Dei a prova por ali terminada. Triste, sim. Afinal não foi para isto que eu cá vim! Fiquei literalmente no meio da Serra, como se pode ver aqui, na minha prova. Uma prova inacabada. Uma viagem deixada a meio. Uma porta por abrir que deixei intencionalmente fechada porque assim teve de ser.

E promessa reformulada: em Maio voltarei à Serra de S.Mamede, para apaziaguar as hostes e devolver os fantasmas à Serra e para o ano volto ao Vicentino, para acabar a minha prova!





Organização: Trail Centro Vicentino da Serra  - Nota máxima com, excelentes marcações, apoio no terreno, bons abastecimentos, segurança, prémios presença, tudo 5 estrelas 

A Organização no facebook, aqui

14 comentários:

Álvaro Costa disse...

- - -

Problemas a resolver:
1 - Por favor, copie do relato da prova de trail tudo desde “Organização: Trail Centro Vicentino” até “Álvaro Costa disse...”.
2 - Dê seguimento ao relato da prova de trail a partir do ponto em que termina.

Dados:
- - -

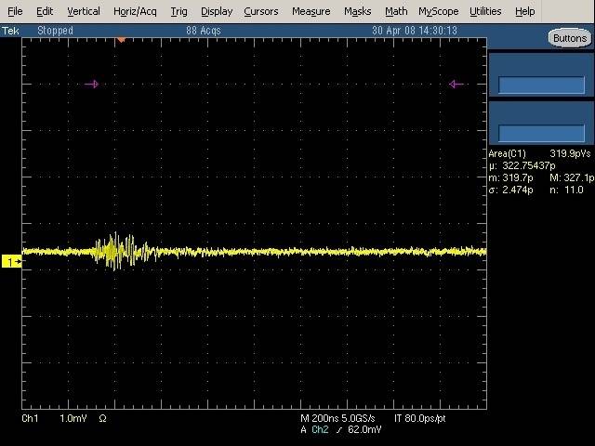Open the Trig menu

point(179,11)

- - -

Resultados por ordem:
1 -
Organização: Trail Centro Vicentino da Serra  - Nota máxima com, excelentes marcações, apoio no terreno, bons abastecimentos, segurança, prémios presença, tudo 5 estrelas 

A Organização no facebook, aqui

14 comentários:

Álvaro Costa disse...

2 -
Parabéns, pela coragem e pelo texto maravilhoso! És uma inspiração para todos quantos correm,bjs Ana

Horticasa disse...

Que mal!! Nem quero pensar em fazer uma prova assim, assim as coisas perdem o encanto...mas tu não!!
Tu vais lá voltar, sim, para o ano que vem vai estar sol, já assegurei as coisas com o S. Pedro e aí sim, vais tirar a desforra, beijinhos nossos

Pedro Ferro disse...

Tenho a certeza que para o ano a Serra também vai esperar por si, com o mesmo encanto e a mesma aspereza, para lhe lançar desafio igual. Mas a Maria irá surpreendê-la com outra preparação e em vez de medo, apenas respeito, em vez de ansiedade um sorriso desafiante. Boa sorte para o ano!

JoaoLima disse...

"para o ano volto ao Vicentino, para acabar a minha prova!" É este o espírito!

Foi tudo uma questão de condições terríveis. Eu próprio, na marginal Cascais-Lisboa, tive o treino mais duro que alguma fiz, pelas condições climatéricas. Sentia que estava numa máquina de lavar a centrifugar. E era ali e sem frio... Nem imagino o que terá sido na montanha, onde tudo se amplifica e onde o frio veio juntar-se à festa.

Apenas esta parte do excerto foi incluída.